START

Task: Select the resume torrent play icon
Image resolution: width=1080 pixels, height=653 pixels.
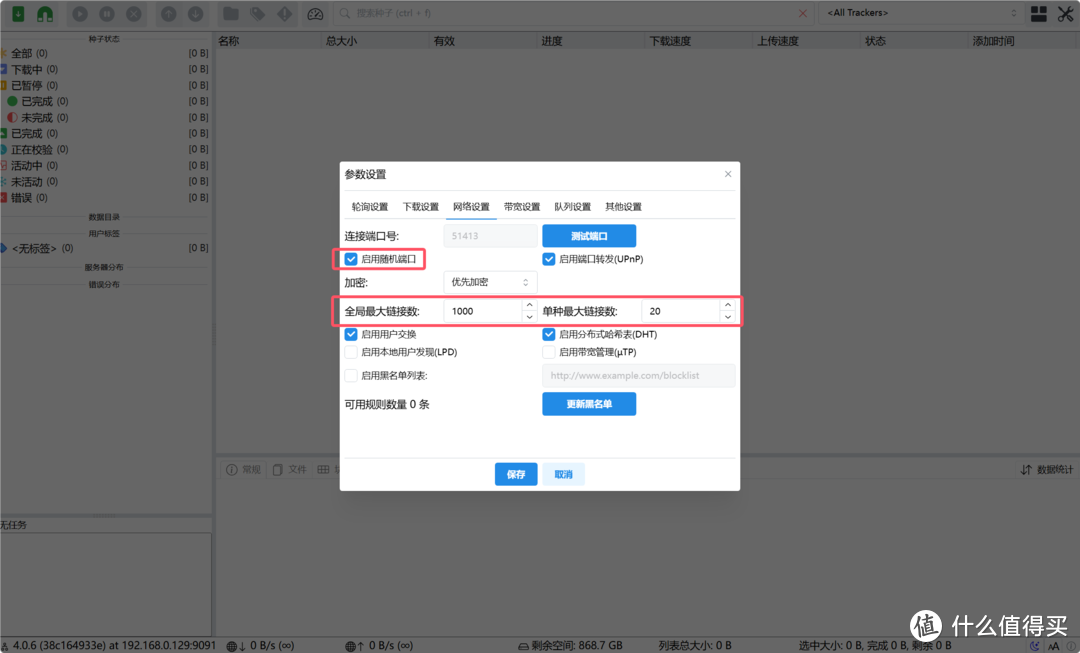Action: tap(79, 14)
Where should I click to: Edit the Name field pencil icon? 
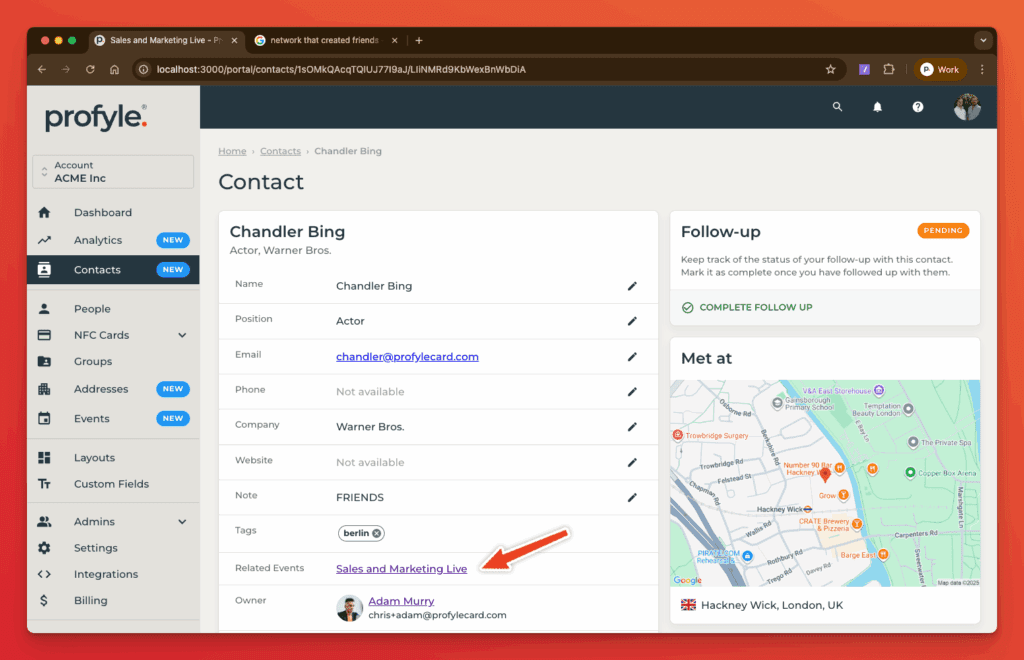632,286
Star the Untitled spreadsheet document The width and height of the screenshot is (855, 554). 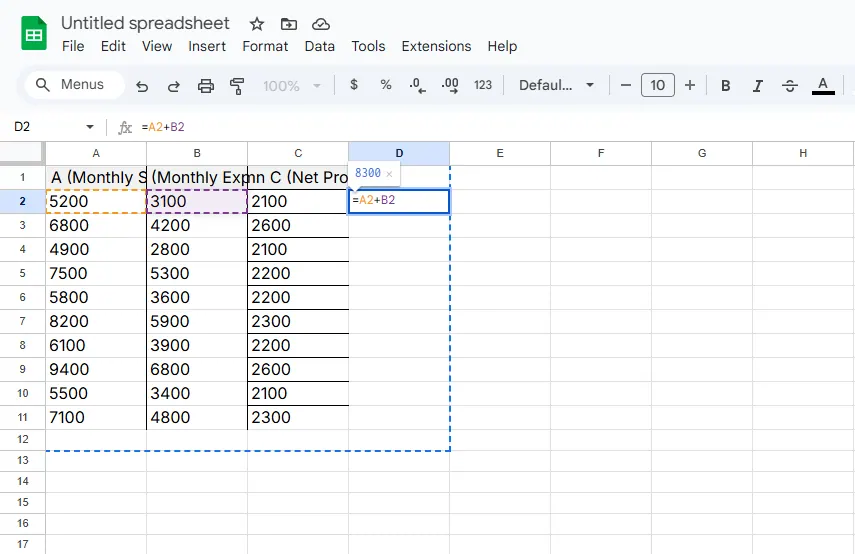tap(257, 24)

END

#### DESCRIPTION OF THE TASK:
List every line of the items above that contains the word "icon".

#### IN RESPONSE:
Task: Select the resume torrent play icon
Where should I click to: Edit the Name field pencil icon? 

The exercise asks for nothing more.